-- Exercise material --
※

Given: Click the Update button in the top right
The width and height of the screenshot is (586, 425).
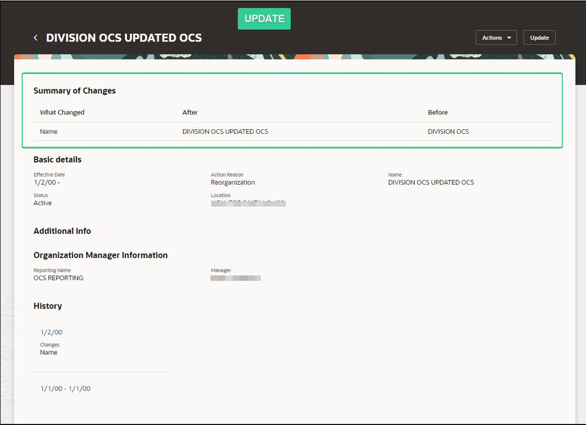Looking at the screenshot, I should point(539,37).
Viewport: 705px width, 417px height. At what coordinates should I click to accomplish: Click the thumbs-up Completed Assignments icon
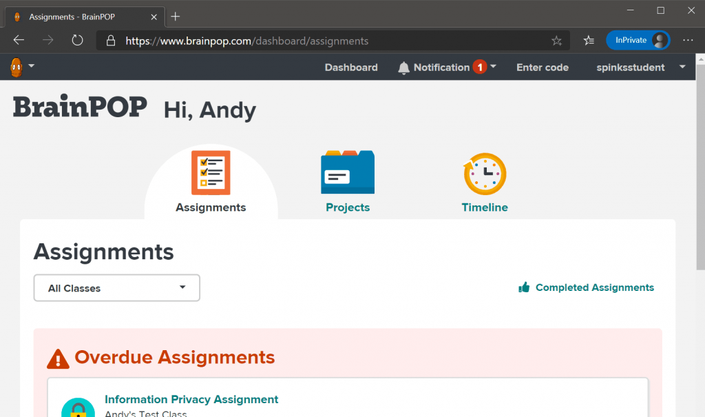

※

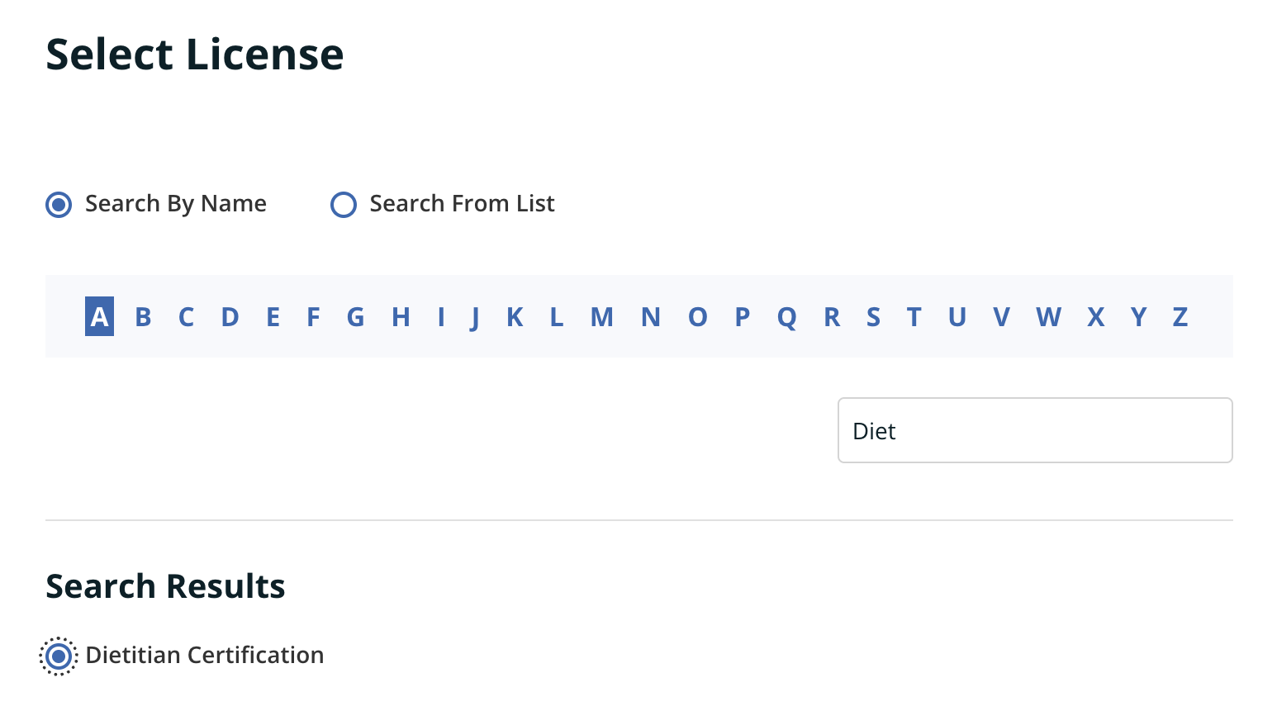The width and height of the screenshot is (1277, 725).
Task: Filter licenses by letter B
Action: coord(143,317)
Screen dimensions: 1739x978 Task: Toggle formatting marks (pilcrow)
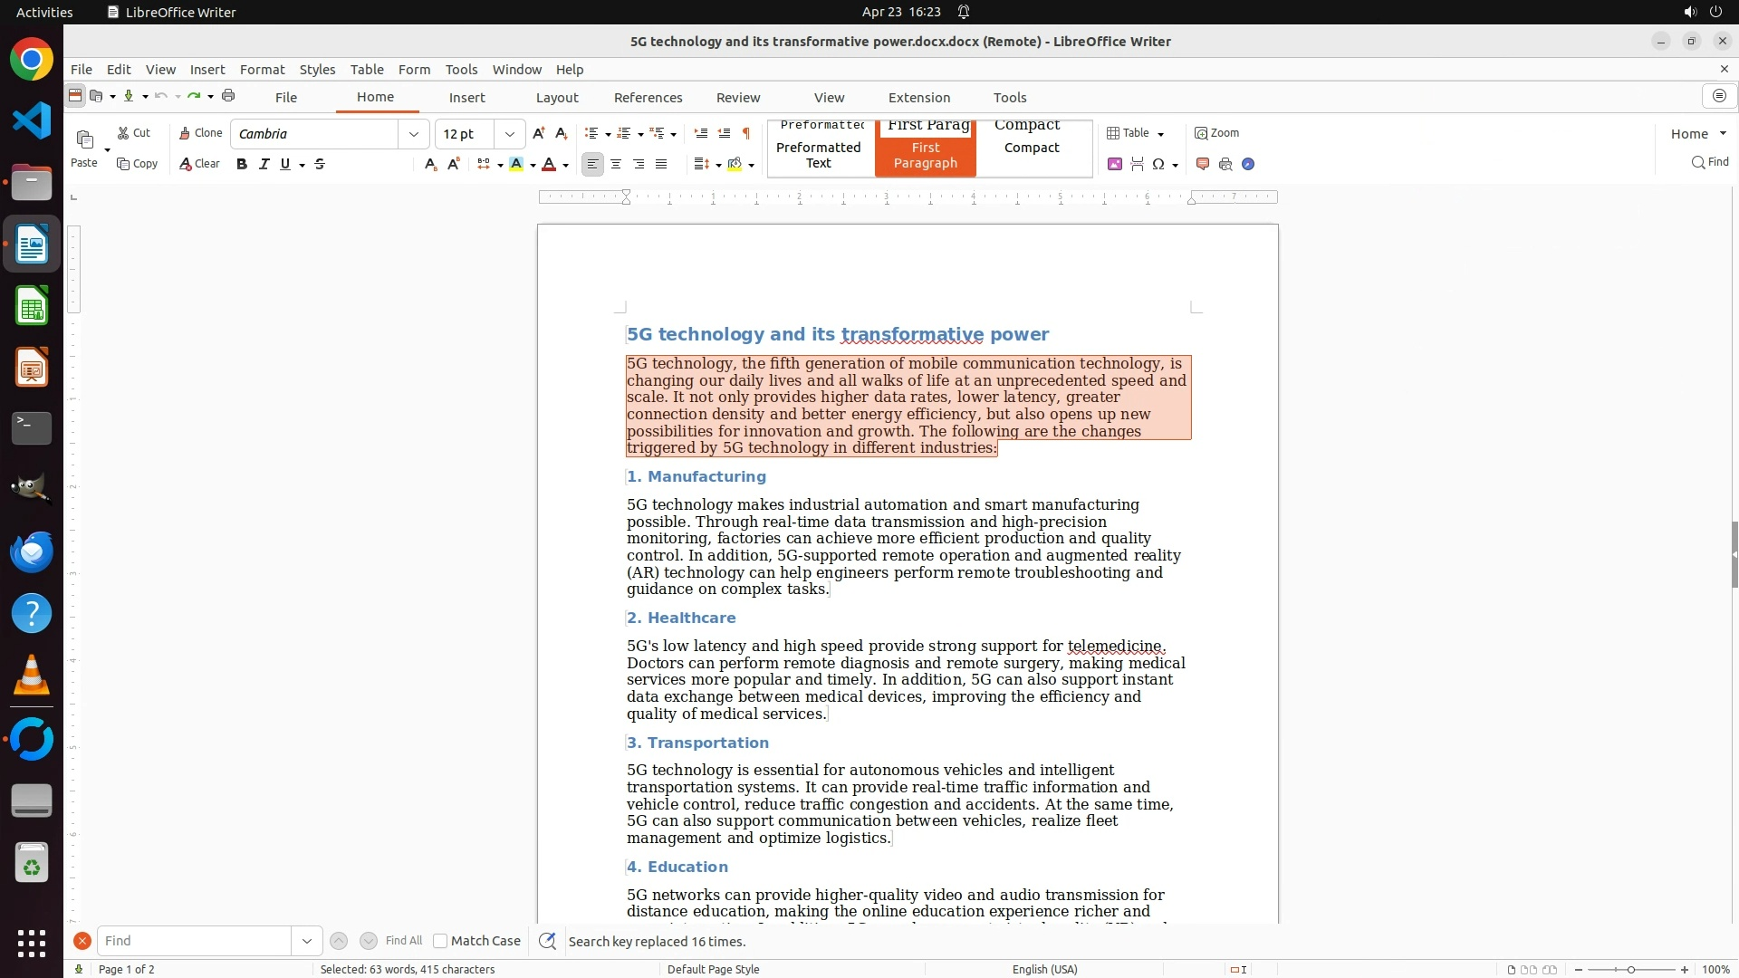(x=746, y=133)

※

-- What you are asked to do --
Output the items from the line containing "Screen dimensions: 1739x978" through the line containing "(x=746, y=133)", inclusive, as a numbered list with blank lines omitted and pictures left out.

-- Full solution --
1. Screen dimensions: 1739x978 Task: Toggle formatting marks (pilcrow)
2. (x=746, y=133)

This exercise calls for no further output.